科学者というのは自分がわかるから相手もわかるだろう……などと思って説明をしないわけではない。もしそうならいくらか矯正していくことができるかもしれないだろ?しかし現実は『説明したいことしか説明する気がない』だ。
前者ならわからないと伝えれば説明するが、後者では説明したいだけだから説明させようとすると機嫌を悪くしたり、黙って話さなくなったり、途端に言語障害があるのかと疑いたくなるぐらいにしどろもどろになったりすることが多い。

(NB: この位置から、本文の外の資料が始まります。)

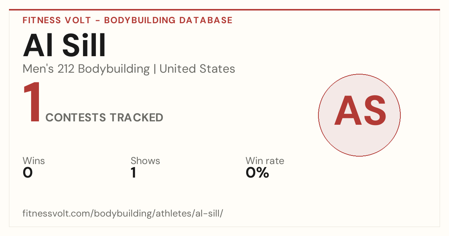Click the al-sill slug in the URL

tap(208, 214)
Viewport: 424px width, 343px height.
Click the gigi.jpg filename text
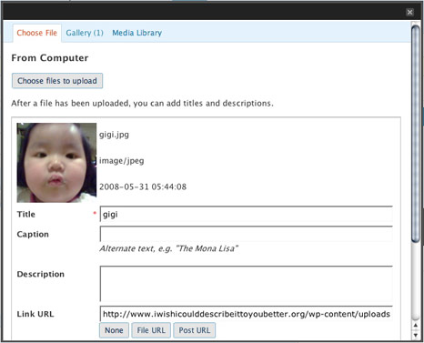pos(114,135)
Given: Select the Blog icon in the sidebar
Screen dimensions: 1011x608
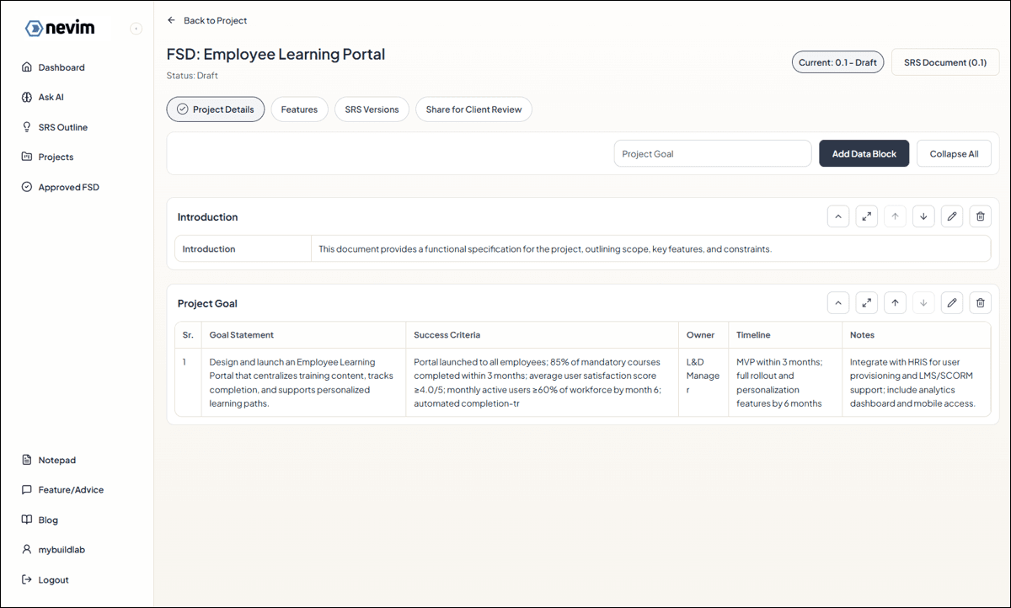Looking at the screenshot, I should pyautogui.click(x=26, y=520).
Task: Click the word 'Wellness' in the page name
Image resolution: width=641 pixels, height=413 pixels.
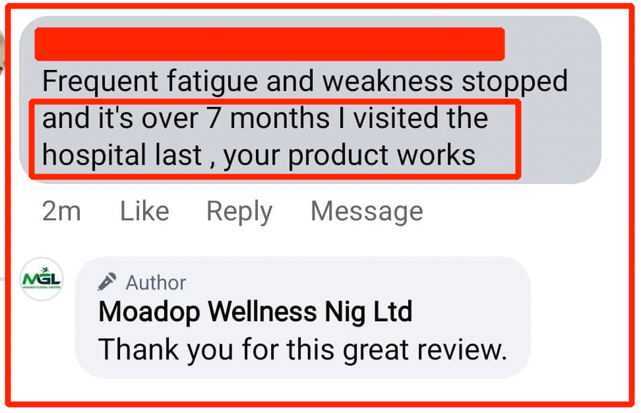Action: pos(262,311)
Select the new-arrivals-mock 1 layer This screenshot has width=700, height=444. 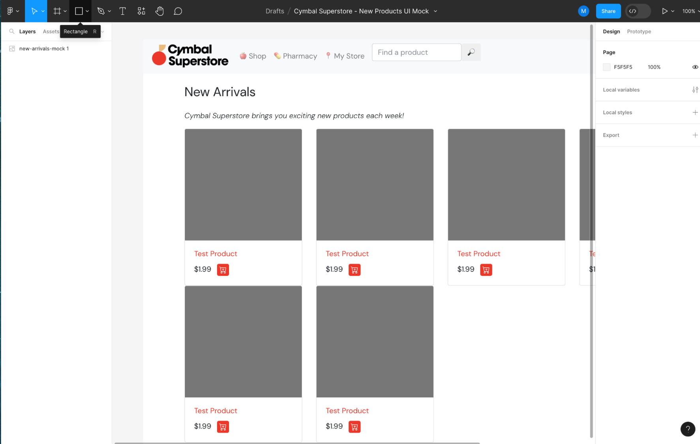tap(44, 49)
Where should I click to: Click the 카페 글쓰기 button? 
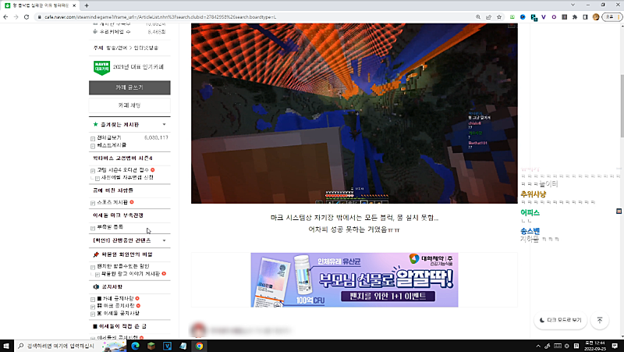tap(129, 87)
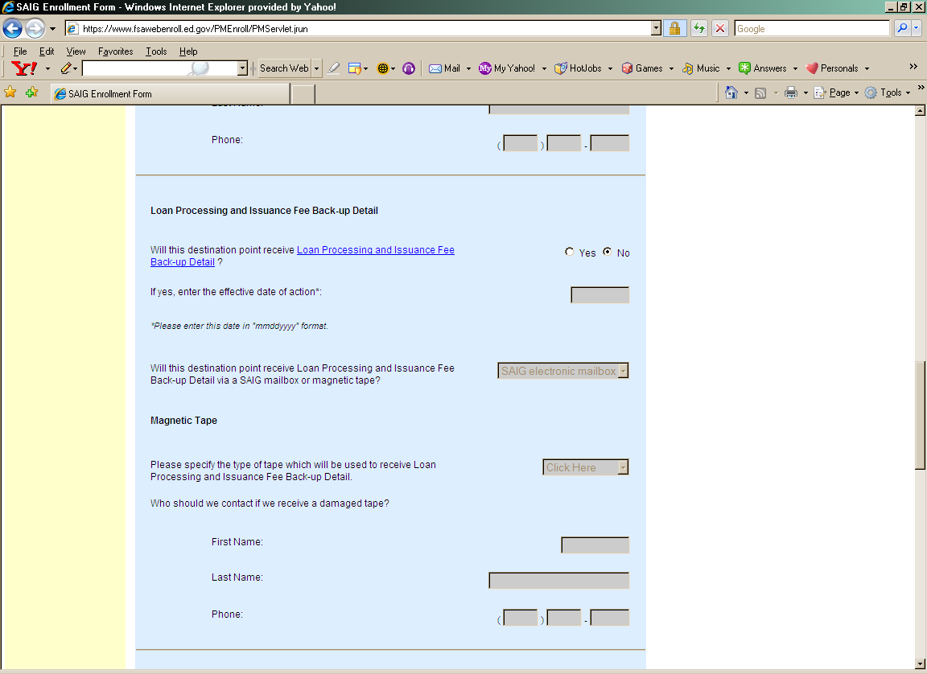Click the vertical scrollbar thumb
Image resolution: width=927 pixels, height=674 pixels.
click(x=920, y=414)
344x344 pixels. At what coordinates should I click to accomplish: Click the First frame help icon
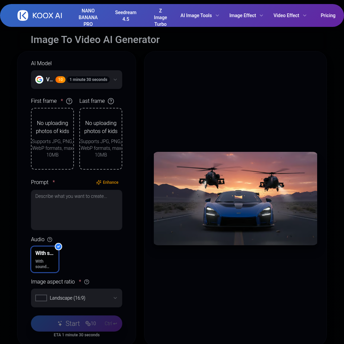pos(69,101)
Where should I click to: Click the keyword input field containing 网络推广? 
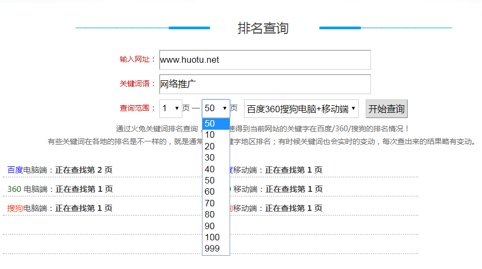265,84
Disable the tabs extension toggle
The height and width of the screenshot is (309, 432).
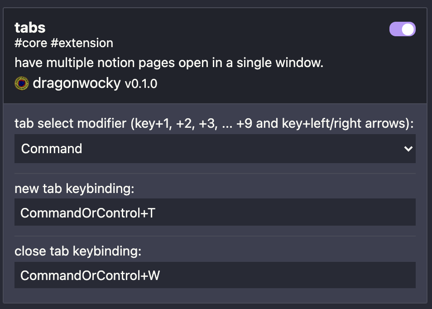pyautogui.click(x=402, y=29)
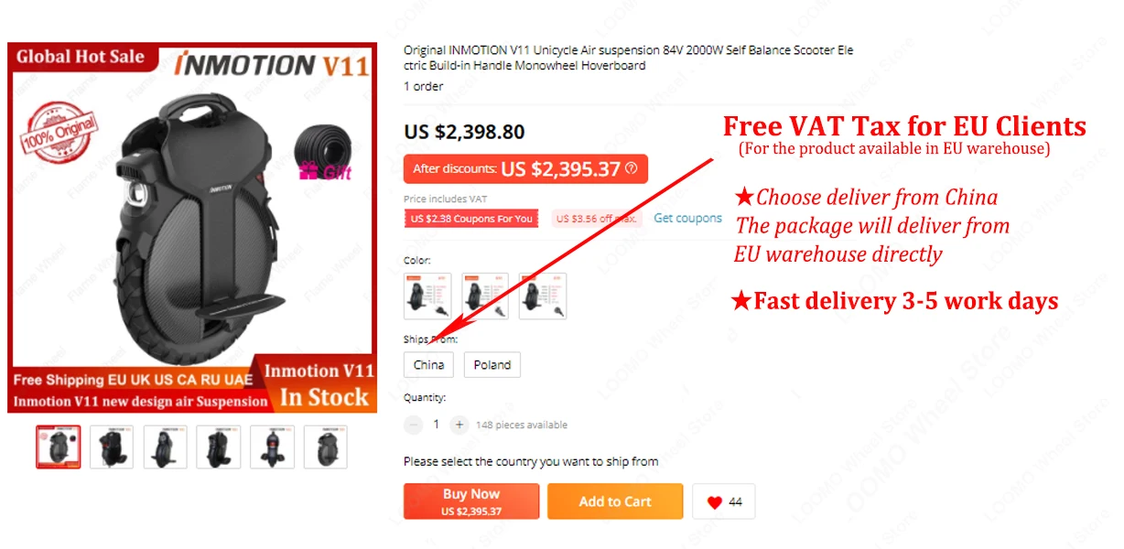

ついでに言えば彼らのような『本物の天才科学者』の助手というのは科学者寄りでありながら今一歩届かず、説明能力がある者達であり、橋渡しの役割をになっている……のだが、今一歩とは言っても科学者には違いなので同じ穴のムジナになることが多々あり、苦労している。
そんな変人達だからこそ人型兵器なんてものができたのかもしれないがな。
ちなみにギニアスは『相手が理解するまで説明するが途中で面倒くさくなりテキトーになる』というタイプだ。相手の地頭が良ければまだ救いがあるぞ。ついでにいえば俺はギリギリなことが多い。おかげでめっちゃ時間が取られるんだよなぁ。
これが私事だからいいものの、将来仕事で、と考えると頭が痛くなる。